The greatest challenge to the Company’s payment facilitator model will be the level of responsibility the Company will be required to assume with the acquirer. This includes greater liability for fraud, chargebacks, and data breaches; the resources to build or purchase payments technology; and the ability to meet compliance mandates and ever-changing regulatory rules.

 

On December 5, 2018, we launched a new Delaware subsidiary, NetPay (USA), Inc., to act as an independent sales organization (ISO) to seek opportunities related to the provision of merchant's credit card acquiring clearing service, and other value-added services. These services to be provided by NetPay (USA), Inc. will be different than the payment facilitation business, which is our core business. To date, Netpay (USA), Inc. has entered into a binding agreement with eData Financial Group LLC, located in Florida, for the resale of merchant's credit card acquiring and processing services, and a memorandum of understanding with Blue Parasol Group LLC for the provision of similar services to that of eData Financial Group and NetPay (USA). We currently own ninety percent (90%) of NetPay (USA), with the remaining ten percent (10%) owned by two highly qualified experienced executives in the credit card payment services industry. We believe that with their expertise and guidance NetPay (USA) is well-positioned to become an industry leader within the North American market and worldwide. A brief description of the services to be provided by NetPay (USA) is set forth below:

 

·NetPay (USA) will act as an independent sales organization (ISO). 

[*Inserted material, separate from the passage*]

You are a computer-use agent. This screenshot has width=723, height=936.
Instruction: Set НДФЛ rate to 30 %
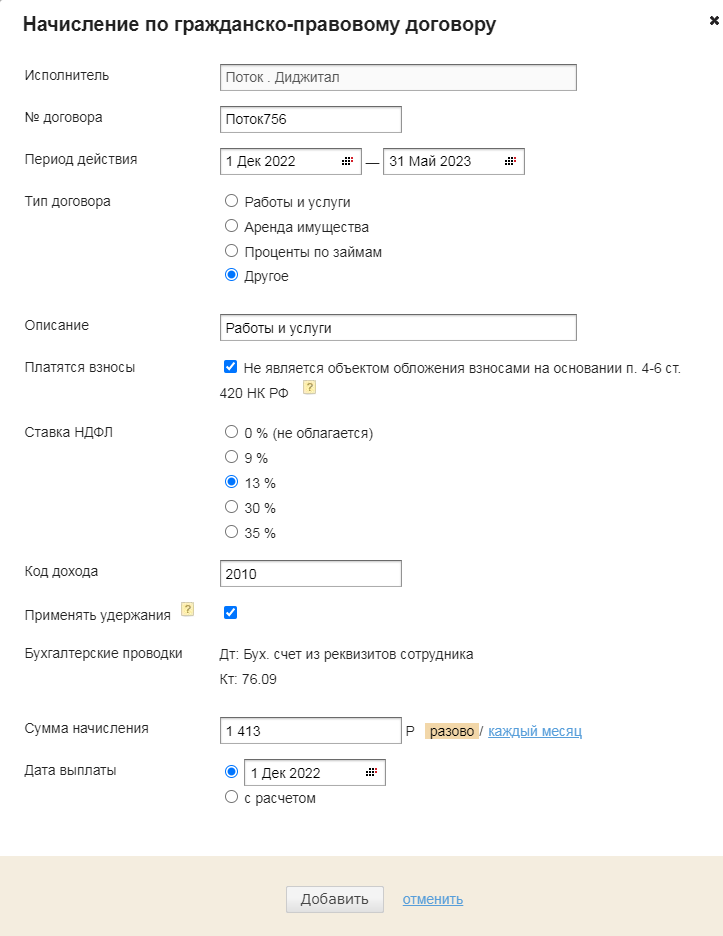coord(231,507)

·NetPay (USA) will seek merchants that will obtain services primarily from us, such as - clearing, providing credit, and other value-added services. 

·Merchant underwriting. 

·Managing and monitoring merchant activity, and irregularity resolution. 

·Margin sharing between the Company and NetPay (USA). 

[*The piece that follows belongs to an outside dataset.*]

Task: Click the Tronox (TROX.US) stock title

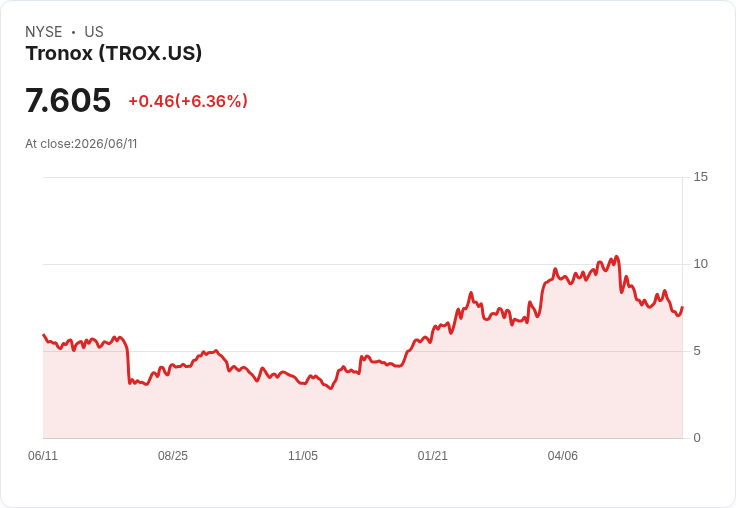Action: click(x=114, y=53)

·Onboard interface with merchants, e-commerce support, and high-risk merchant assessment. 

 

We anticipate that our new business will begin to generate sales of core services during 2021, although no assurances can be given that we will achieve this goal. The launch of our new business will depend on our ability to obtain sufficient financing.

 

In order to further our plan of operations, we will need to secure additional financing of approximately $3,000,000. If we are not successful in securing this capital, we will not be able to proceed with our business plan as contemplated. Our plan of operations will require us to establish additional sources of capital to fulfill our operational requirements if we do not obtain sufficient financing from our majority shareholder. These funds will go towards building out the US operations to ultimately generate sales.

 

Alongside the development of our business activities, we will continue to pursue additional sources of financing and attempt to establish a public market for our common stock, which may then allow us to seek financing from sources that would not be available to us if we were private. Accordingly, we believe that we may be able to negotiate from increased strength in pursuing financing or agreements with vendors, manufacturers, and capital sources. We cannot predict the likelihood or timing of any success from our intended actions.

 

Our goal as stated above is for us to become a leading payment/service facilitator in the United States. We believe that our key alliance with Netpay Europe will assist us in achieving that goal. We currently have no other sources of or commitment for financing beyond a verbal commitment from our majority shareholder and its management personnel. There are no assurances we will obtain sufficient financing or resources from others or enter into beneficial agreements with others in our industry. We believe that we must raise additional capital or debt financing in order to fully execute and implement our business strategy and develop our proposed services.

 

Necessity of Additional Financing

 

Management believes that if it is successful in raising the necessary funds, of which there can be no assurances, we may generate revenue within the next 12 months. While we hope that we will be successful in these efforts, additional equity or debt financing may not be available to us on acceptable terms or at all, and thus we would fail to satisfy our future cash requirements. We received approximately $837,000 in loans from our majority shareholder. We expect this amount to increase over the next year as our plan of operations is rolled out.

 

Securing additional financing is critical to the implementation of our timeline. If and when we obtain the required additional financing, we should be able to take our business plan through the necessary steps. In the event we are unable to raise any additional funds we will not be able to pursue our business plan, and we may fail entirely. We have no committed sources of financing besides the verbal commitment from our majority shareholder to provide us with financing in the short term until we are able to obtain reliable sources of financing.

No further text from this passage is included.